Alpine Forest Evaluator

Provides model accuracy data, a confusion matrix heat map that illustrates the classification model's accuracy for each possible predicted value, and an error convergence rate graph.

Information at a Glance

Category	Model Validation
Data source type	HD
Sends output to other operators	No
Data processing tool	MapReduce

The Alpine Forest Evaluator operator is an Alpine Forest model evaluation operator, similar to the Goodness of Fit evaluator, but more graphic in nature.

Note: The Alpine Forest Evaluator operator works for Alpine Forest Classification flows only.

Algorithm

The Alpine Forest Evaluator operator is used to evaluate the accuracy of the predicted classifications of any Alpine Forest operator algorithm. Performance of the model is evaluated using the count of true positives, true negatives, false positives, and false negatives in a matrix. The following table shows the confusion matrix for a two-class classifier.

		Predicted		`a` is the number of correct predictions that an instance is negative, `b` is the number of incorrect predictions that an instance is positive,
		Negative	Positive
Actual	Negative	`a`	`b`	`c` is the number of incorrect predictions that an instance is negative, and `d` is the number of correct predictions that an instance is positive.
	Positive	`c`	`d`

Like the Confusion Matrix operator, the Alpine Forest Evaluator operator also calculates several standard accuracy terms (See Confusion Matrix for more details).

The accuracy (AC) is the proportion of the total number of predictions that were correct.
The recall or true positive rate (TP) is the proportion of positive cases that were correctly identified.
The false positive rate (FP) is the proportion of negative cases that were incorrectly classified as positive.
The true negative rate (TN) is defined as the proportion of negative cases that were classified correctly.
The false negative rate (FN) is the proportion of positive cases that were incorrectly classified as negative.
Finally, precision (P) is the proportion of the predicted positive cases that were correct.

The Alpine Forest Evaluator also calculates an error rate in order to generate the error convergence graph.

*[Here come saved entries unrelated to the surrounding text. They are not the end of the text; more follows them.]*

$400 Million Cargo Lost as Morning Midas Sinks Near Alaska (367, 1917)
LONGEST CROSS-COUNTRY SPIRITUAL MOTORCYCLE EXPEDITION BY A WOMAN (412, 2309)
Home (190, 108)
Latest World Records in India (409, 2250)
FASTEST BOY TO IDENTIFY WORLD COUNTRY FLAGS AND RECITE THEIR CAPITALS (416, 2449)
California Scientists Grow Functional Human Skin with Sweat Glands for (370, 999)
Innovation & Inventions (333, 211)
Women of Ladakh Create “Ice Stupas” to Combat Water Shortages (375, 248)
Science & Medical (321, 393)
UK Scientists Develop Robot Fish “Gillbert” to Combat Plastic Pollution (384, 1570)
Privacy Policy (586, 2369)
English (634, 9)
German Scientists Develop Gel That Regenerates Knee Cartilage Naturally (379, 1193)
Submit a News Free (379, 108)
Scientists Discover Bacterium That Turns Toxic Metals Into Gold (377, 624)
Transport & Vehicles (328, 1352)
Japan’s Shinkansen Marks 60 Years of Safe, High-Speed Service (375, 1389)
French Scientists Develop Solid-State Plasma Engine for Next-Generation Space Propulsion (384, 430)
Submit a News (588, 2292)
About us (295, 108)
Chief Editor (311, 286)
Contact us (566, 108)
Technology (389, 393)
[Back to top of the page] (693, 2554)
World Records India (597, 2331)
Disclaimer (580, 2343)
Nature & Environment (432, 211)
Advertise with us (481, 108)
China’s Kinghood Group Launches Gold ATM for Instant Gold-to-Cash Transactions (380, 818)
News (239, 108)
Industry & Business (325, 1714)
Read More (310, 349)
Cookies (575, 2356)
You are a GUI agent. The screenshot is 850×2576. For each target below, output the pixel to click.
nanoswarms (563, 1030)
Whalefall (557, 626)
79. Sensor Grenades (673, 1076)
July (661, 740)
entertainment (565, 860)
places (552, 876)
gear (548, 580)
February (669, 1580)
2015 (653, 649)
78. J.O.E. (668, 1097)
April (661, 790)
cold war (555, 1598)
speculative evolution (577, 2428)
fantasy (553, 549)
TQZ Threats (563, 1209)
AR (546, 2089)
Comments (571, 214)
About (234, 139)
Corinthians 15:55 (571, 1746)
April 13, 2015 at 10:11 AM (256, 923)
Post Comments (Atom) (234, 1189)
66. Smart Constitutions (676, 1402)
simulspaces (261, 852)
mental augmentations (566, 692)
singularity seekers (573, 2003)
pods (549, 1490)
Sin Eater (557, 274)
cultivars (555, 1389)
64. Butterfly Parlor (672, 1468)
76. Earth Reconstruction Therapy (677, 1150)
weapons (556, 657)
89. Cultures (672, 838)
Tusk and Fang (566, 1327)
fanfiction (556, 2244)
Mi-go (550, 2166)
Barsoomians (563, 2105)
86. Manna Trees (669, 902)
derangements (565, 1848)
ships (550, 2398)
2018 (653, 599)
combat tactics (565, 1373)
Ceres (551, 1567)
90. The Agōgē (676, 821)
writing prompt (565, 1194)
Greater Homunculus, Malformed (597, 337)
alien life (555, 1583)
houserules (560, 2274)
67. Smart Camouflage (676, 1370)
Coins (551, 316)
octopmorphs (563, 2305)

This indicates the misclassification rate of the model, which is simply 1 - accuracy (AC). This can also be computed as:

Error Rate = error rate formula

Input

The Alpine Forest Classification operator
A data set from a preceding operator

Restrictions

The Alpine Forest Evaluator operator must be connected to the Alpine Forest Classification operator and a data set from a preceding operator.

Configuration

Parameter	Description
Notes	Any notes or helpful information about this operator's parameter settings. When you enter content in the Notes field, a yellow asterisk is displayed on the operator.

Output

Visual Output

The Alpine Forest Evaluator operator produces classification accuracy data, a graphical heat map, and a graphical tracking of the number of decision trees vs. error rates.

Classification Accuracy Data Output

The data output provides the classification accuracy counts for every Observed/Predicted combination for each class. In the following example, the intersection of the Observed (0) row and Predicted (0) column indicates that 47,714 predictions of value 0 were correct, while the Observed (0)/Predicted (1) cell indicates the model predicted 1 instead of 0 only 7 times. So for predicting the class of 0, the class recall was 99.98% correct.

However, the Observed (1)/Predicted (0) cell indicates 1,028 instances of the model incorrectly predicting 0 for actual values of I and the Observed (1)/Predicted (1) cell indicates the model predicted 1 correctly 1,251 times, giving an accuracy (class recall) for predicting 1 of 54.89%.

Overall, the Alpine Forest Classification model's accuracy, in this example, is calculated to be 97.93% accurate.

Heat Map

A Confusion Matrix heat map displays information about actual versus predicted counts of a classification model.

The following example shows a Confusion Matrix heat map for an Alpine Forest model. In this case, it is evident that the model performs best when predicting the value 0 with 100% accuracy. However, the accuracy drops for predicting the value 1, being correct only 49% of the time.

Number of Trees vs. Error Rate Graph

Displays the error rate as the number of trees increases. This illustrates the Alpine Forest model's error convergence rate.

The following example illustrates how such a graph is useful for determining the number of decision trees needed in the Alpine Forest model in order for the error rate to be at its lowest. In this case, once there are nine decision trees, the error rate falls to 0.00%.